Berna Kuleli’nin ilk romanı “Aşk Ağustosta Güzeldi” Bellade Yayıncılık etiketiyle yayımlandı.
Tanıtım bülteninden
Aşk Ağustosta Güzeldi, yaşanmış bir olaydan esinlenerek yazılmış bir ilk roman. Berna Kuleli, hem iki insanın; Melek’le Manolis’in, hem iki şehrin; İstanbul ile Selanik’in hikâyesini anlatıyor. Kahramanların yolculuğu İstanbul’da başlayıp suyun öte yakasında sürüyor.
Bir aşk ekseni üzerinden, ana kahraman Melek’le kadınların üzerindeki toplumsal baskı, bu baskıdan kaçış, birey olma ve özgürleşme işleniyor. Romanın diğer bir meselesi ise şehrin -yakın geçmişten bu güne- değişimi, şehir ve insan ilişkisi. Bu nedenle romandaki kahramanlardan biri de Melek’in dertleştiği, Manolis’le yaşadıklarını, Selanik’deki günlerini anlattığı, tarihi dokusu tahrip edilen, taş yığınına dönüşen, birçok özelliğini, güzelliğini yitiren, buna rağmen hâlâ çok sevilen İstanbul. Yazarın sinemasal anlatımıyla birlikte kitapta yer alan İstanbul fotoğrafları da yitirilenlerin gösterilmesine katkı sağlıyor.
Okuru her iki şehirde, suyun iki yakasında karakterleriyle birlikte gezdiren, hatta dünya sinemasının en iyi yönetmenlerinden Angelopulos ile karşı karşıya getiren ‘Aşk Ağustosta Güzeldi’, kültürel farklılıklar, gönüllü de olsa göçün yarattığı uzaklık, yalnızlık duygusu, yabancılık temalarını da barındırıyor içinde.

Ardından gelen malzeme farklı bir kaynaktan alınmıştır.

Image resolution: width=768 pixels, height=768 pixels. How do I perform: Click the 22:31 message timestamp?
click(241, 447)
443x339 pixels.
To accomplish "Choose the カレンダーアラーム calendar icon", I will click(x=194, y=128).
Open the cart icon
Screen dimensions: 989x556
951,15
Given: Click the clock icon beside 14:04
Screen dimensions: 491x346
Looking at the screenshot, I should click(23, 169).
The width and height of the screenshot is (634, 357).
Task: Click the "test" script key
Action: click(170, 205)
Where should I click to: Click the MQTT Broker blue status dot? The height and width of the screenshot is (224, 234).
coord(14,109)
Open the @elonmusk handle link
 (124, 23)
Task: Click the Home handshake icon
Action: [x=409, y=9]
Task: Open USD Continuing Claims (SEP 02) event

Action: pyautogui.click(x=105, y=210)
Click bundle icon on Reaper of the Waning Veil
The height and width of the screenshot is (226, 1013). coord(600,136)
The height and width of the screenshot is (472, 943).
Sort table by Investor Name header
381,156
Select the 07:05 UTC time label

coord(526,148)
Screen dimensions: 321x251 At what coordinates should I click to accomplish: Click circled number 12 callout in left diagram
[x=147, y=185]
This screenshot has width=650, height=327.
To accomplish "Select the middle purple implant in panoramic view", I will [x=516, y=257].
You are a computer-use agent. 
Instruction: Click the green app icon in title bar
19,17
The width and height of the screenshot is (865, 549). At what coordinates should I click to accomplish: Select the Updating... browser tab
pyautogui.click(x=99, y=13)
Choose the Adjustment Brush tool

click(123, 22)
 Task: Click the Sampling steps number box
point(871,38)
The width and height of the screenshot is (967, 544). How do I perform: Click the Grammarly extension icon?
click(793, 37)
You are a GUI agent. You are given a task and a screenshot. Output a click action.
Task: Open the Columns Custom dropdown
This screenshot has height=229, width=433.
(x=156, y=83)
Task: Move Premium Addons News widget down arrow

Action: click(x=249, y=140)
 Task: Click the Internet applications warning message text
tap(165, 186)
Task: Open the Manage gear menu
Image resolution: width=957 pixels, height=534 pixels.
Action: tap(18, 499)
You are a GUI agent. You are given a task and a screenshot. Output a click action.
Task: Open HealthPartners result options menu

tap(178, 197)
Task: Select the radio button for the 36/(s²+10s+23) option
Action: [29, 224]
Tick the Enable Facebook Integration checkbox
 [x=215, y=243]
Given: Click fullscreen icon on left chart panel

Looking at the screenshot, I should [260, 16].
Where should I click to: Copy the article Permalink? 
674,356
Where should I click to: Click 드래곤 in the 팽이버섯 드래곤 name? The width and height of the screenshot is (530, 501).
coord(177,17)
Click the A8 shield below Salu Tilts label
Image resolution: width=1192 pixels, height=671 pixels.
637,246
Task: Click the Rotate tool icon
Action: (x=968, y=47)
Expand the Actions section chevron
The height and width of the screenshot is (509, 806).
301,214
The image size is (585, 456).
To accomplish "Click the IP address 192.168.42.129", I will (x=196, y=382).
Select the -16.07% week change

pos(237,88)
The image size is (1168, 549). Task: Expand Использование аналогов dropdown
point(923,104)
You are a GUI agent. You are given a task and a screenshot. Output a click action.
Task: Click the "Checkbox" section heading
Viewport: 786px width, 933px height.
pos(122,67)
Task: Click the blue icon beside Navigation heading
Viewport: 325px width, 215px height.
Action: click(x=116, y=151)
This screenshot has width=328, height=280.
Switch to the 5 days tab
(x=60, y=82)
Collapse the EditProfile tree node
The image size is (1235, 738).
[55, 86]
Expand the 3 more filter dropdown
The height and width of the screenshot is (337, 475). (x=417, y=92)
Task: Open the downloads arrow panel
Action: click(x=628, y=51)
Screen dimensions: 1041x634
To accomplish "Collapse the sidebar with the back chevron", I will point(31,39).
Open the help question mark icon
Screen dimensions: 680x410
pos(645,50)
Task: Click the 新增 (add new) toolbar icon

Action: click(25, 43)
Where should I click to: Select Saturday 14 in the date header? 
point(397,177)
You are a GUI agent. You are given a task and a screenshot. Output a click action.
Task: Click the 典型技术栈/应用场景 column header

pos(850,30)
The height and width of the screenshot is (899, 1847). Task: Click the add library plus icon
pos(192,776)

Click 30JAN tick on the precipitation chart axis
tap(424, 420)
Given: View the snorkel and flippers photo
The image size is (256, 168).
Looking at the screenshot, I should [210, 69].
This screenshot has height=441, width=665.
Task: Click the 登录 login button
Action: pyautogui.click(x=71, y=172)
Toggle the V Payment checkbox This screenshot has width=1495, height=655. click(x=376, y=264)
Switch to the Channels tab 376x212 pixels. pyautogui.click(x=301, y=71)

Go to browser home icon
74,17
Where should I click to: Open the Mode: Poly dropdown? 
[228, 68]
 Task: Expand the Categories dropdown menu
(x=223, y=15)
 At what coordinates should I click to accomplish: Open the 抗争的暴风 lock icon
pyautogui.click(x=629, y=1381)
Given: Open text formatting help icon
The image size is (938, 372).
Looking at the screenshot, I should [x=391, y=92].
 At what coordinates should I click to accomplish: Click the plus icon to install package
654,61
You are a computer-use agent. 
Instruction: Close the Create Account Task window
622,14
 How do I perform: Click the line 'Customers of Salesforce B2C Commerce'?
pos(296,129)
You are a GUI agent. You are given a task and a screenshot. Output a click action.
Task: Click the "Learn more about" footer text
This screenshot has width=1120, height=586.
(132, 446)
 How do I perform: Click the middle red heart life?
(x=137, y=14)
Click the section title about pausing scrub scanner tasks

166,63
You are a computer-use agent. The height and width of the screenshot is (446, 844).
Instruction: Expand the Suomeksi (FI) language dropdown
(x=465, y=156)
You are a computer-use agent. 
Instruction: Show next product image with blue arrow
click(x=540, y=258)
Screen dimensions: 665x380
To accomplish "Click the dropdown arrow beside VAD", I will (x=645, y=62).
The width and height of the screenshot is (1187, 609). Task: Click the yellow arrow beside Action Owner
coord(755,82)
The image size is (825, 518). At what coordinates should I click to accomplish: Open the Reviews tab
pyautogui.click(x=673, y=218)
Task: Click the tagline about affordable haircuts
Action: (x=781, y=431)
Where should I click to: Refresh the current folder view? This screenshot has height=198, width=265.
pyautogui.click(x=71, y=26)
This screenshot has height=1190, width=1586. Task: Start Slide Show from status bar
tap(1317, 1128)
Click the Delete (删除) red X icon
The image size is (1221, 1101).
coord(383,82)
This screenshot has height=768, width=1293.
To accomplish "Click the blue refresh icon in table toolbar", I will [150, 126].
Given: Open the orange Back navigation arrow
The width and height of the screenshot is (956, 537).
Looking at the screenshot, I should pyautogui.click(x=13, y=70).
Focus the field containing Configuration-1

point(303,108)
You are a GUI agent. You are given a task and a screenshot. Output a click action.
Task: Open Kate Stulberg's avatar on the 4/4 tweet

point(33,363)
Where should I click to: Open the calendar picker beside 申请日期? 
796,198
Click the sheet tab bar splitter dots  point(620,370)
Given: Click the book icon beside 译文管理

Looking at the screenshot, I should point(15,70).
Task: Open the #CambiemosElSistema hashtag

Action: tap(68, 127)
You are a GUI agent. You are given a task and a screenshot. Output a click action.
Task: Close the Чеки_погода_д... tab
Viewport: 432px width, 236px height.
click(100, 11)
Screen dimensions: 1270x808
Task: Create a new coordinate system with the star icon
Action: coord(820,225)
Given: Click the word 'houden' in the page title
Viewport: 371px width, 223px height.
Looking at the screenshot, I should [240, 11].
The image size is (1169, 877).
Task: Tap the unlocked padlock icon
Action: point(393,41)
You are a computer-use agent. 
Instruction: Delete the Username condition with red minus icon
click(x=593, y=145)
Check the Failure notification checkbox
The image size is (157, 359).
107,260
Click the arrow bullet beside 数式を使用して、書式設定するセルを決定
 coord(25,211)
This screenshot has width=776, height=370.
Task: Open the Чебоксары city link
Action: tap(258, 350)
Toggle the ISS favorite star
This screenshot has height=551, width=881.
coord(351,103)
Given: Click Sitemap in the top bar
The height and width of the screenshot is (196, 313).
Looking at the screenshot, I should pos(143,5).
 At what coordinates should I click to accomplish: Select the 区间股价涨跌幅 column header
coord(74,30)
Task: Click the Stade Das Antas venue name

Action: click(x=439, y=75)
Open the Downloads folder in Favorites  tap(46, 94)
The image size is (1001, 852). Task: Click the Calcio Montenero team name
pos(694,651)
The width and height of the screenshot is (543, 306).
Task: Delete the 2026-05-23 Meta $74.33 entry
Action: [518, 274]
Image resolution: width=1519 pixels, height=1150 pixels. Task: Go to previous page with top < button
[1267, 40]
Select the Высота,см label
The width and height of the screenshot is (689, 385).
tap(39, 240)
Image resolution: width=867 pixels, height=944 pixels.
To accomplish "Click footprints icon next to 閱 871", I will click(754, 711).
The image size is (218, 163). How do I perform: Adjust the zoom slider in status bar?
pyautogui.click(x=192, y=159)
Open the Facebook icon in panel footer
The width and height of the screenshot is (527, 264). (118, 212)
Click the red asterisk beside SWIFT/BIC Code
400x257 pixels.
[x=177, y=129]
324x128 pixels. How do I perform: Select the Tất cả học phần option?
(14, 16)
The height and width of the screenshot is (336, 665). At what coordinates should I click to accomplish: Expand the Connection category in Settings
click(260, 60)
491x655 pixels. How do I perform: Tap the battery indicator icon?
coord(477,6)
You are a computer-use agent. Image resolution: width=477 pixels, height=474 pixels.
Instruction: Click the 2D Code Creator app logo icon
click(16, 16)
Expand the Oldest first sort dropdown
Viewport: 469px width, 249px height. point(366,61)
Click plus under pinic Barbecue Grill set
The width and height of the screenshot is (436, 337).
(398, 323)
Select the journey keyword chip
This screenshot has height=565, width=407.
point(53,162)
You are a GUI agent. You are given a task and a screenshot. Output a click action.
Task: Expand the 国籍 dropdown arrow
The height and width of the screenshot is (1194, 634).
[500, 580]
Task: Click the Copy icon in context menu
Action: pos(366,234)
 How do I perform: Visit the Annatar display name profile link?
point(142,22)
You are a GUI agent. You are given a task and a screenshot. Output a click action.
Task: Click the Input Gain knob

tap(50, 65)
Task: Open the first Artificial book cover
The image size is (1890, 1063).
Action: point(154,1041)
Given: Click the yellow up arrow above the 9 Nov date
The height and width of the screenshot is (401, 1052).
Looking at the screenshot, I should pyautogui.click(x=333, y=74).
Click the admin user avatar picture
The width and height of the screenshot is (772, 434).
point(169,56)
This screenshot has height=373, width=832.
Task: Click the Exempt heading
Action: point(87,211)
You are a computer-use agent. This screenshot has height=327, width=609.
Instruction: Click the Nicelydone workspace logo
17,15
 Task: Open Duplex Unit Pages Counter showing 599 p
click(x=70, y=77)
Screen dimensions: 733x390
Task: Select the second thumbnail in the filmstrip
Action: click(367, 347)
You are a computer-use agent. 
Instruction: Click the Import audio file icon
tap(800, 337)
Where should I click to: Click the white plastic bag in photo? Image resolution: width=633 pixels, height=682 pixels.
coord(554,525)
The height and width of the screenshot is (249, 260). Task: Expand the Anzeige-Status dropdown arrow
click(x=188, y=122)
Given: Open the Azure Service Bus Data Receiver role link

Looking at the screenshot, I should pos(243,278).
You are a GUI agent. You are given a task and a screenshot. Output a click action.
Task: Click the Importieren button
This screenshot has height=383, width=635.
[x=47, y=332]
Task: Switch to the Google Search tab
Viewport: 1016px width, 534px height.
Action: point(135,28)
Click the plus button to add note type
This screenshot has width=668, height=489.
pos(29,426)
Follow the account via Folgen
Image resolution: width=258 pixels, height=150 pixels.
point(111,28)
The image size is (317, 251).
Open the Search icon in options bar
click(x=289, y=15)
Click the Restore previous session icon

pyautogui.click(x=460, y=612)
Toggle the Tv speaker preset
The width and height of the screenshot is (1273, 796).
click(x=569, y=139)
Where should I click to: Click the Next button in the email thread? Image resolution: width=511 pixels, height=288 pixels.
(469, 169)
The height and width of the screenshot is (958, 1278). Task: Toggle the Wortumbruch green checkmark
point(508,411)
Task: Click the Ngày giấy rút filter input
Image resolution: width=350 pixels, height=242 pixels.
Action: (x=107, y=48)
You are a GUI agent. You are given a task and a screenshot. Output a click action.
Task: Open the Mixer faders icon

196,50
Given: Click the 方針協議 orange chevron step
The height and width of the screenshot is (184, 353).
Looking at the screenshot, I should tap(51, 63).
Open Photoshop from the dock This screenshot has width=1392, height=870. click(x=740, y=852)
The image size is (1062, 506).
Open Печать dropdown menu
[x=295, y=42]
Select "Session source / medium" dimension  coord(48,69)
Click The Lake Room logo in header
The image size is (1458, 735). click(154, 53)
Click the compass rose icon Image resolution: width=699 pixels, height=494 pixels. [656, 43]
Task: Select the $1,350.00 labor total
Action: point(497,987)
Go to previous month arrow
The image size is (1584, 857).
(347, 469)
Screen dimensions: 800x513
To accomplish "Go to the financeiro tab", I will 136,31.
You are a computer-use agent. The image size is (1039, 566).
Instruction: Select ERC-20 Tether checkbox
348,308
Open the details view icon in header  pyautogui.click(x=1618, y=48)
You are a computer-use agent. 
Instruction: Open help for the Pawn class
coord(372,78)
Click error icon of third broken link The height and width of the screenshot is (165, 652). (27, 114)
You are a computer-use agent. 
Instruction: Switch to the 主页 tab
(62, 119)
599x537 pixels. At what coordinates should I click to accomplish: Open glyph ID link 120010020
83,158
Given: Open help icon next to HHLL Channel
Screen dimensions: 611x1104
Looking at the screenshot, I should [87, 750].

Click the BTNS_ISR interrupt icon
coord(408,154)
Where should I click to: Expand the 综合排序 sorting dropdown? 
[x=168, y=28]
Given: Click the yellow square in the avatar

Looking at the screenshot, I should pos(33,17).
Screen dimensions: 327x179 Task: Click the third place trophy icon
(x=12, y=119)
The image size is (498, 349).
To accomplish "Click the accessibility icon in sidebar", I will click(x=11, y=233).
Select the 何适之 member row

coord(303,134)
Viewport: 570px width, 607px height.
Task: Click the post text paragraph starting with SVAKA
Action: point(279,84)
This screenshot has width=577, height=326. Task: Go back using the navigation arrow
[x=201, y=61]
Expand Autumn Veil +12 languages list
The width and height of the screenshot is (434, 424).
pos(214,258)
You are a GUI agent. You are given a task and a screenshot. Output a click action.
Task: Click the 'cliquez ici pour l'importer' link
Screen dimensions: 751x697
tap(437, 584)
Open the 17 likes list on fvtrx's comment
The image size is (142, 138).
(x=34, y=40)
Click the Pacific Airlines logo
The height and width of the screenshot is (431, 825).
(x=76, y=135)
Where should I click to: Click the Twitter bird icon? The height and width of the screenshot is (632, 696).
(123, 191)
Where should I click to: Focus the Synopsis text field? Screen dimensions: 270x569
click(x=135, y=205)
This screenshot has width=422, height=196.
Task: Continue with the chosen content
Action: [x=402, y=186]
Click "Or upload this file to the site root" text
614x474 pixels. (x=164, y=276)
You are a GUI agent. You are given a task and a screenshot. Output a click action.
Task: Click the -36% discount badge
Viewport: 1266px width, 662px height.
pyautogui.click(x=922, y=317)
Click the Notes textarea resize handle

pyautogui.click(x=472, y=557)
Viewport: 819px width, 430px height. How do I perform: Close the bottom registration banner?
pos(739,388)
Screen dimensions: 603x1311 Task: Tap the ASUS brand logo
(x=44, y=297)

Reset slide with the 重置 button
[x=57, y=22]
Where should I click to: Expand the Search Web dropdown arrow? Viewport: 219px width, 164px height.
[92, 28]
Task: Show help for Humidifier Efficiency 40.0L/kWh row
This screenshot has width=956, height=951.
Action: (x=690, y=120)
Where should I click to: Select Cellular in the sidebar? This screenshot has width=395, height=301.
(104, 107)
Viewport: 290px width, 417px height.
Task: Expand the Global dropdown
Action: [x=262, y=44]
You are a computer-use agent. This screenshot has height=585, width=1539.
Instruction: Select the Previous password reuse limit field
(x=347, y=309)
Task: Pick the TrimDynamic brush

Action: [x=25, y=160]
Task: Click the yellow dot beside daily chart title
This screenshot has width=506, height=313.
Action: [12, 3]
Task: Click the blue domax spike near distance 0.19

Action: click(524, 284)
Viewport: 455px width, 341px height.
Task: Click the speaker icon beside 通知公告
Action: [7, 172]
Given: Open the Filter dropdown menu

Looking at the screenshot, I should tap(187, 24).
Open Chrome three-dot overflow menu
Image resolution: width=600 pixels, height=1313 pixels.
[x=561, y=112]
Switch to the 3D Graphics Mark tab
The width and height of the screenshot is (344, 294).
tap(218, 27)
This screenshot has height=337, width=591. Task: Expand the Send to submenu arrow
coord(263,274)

Berna Kuleli’nin yalın, yer yer şiirsel, lezzetli bir dille ördüğü roman, okura yağmurlu bir günde, bir vapurun penceresinden Haydarpaşa Gar’ını veya ilkyazda Galata Kulesi’nin balkonundan denizi ve martıları seyrediyormuş gibi hissettirebilir.